Gdown1是近年来新发现的哺乳动物RNA聚合酶II（Pol II）的亚当量组分。虽然体外转录实验显示Gdown1对转录的起始和延伸步骤都具有明显抑制效应，但是关于细胞内Gdown1调控转录的作用时相尚存争议。基于Gdown1与转录延伸因子存在互作的前期结果，本项目将为Gdown1参与转录延伸调控寻找更确凿的证据并解析该过程的分子机制。结合分子手段及组学方法我们将检测改变Gdown1自身水平或阻断与延伸调控因子的功能互作对其识别及调控靶基因转录延伸的影响，进而揭示Gdown1调控转录延伸的工作机制以及在干细胞自我更新及分化中发挥的生物学功能。此外前期结果意外发现Gdown1大量存在于胞质中且其入核可能受到调控。我们将整合分子及生化的技术手段探索控制Gdown1核质分配及入核结合Pol II调控转录的机制。所得研究结果将有助于揭示Gdown1参与执行转录延伸调控的分子机制及其生物学意义。

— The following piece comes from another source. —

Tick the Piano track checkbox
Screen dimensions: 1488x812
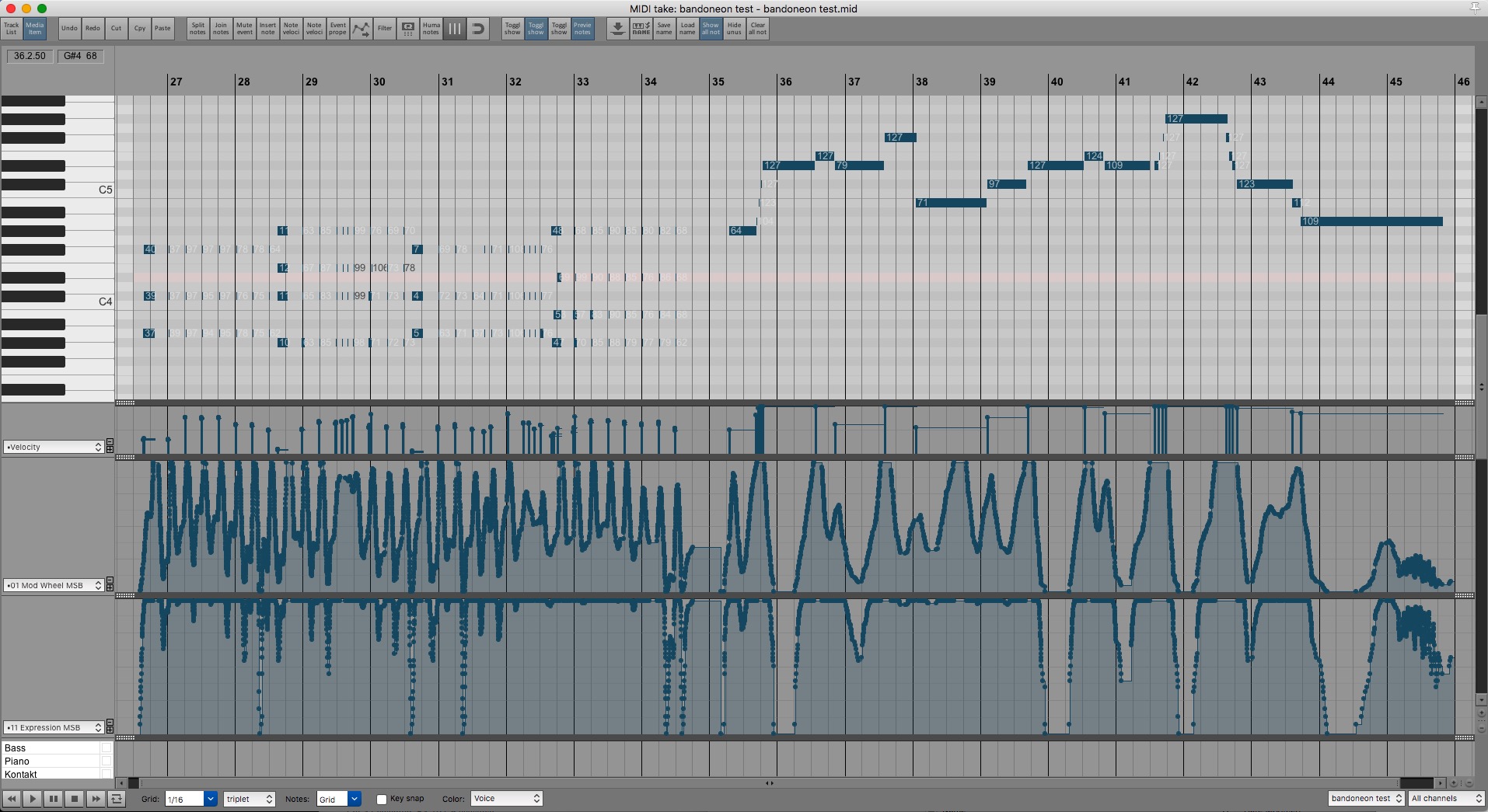coord(106,761)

Gdown1最初作为与哺乳动物RNA聚合酶II（Pol II）直接结合因子被发现。它与转录起始所必需的因子TFIIF竞争结合Pol II，体外转录实验和转录组学分析数据支持Gdown1可能作为转录起始检查点关键分子发挥作用。有趣的是，果蝇中Gdown1在合子基因组激活时从细胞核转移到细胞质，此后在成体细胞中均定位于细胞质中；Gdown1在哺乳动物组织中广谱表达，而其亚细胞定位及调控机制完全未知。在这里，我们利用遗传学和基于显微镜的多种实验方法来检测了多种哺乳动物细胞系中Gdown1的亚细胞定位，发现其严格定位于所有被测的体细胞系的细胞质中；有趣的是，它对外加的不同类型的细胞核定位驱动力表现出非常不寻常的抵抗力。通过突变体筛选我们在人源Gdown1中鉴定出两类不同的定位调控元件，一类是典型的CRM1依赖性核输出信号（NES），另一类是不依赖于CRM1的新型调控元件，我们将其命名为细胞质锚定信号（CAS）。通过突变解除CAS的作用可将Gdown1有效地从完全不入核转变为常规的CRM1依赖性的核质穿梭蛋白。我们发现从果蝇到人类Gdown1，这两种相互关联的定位调节序列及其功能机制均相对保守。将以上Gdown1定位元件全部突变得到能够在细胞核中积累的Gdown1突变体，测试发现该突变体的核易位直接导致细胞整体Pol II转录水平的急剧下降，而该突变体过量的核积累在短时间内会触发细胞死亡。最后，我们发现内源性Gdown1响应细胞胁迫处理（如氧化应激）发生核易位，且敲除Gdown1的细胞抵御胁迫的能力下降。综上所述，本研究证实了Pol II结合因子Gdown1在哺乳动物体细胞中主要定位于细胞质中但具备核质穿梭潜能且鉴定到该蛋白序列中包含两类（共3个）定位调控元件。我们的研究结果揭示了控制Gdown1入核是赋予其参与核内转录调控能力的有效策略。本研究为进一步阐明通过定位调控Gdown1来动态改变细胞转录水平、调节细胞逆境适应能力的分子机理以及将该研究成果运用于靶向调控目标细胞活性的转化应用打下了坚实基础。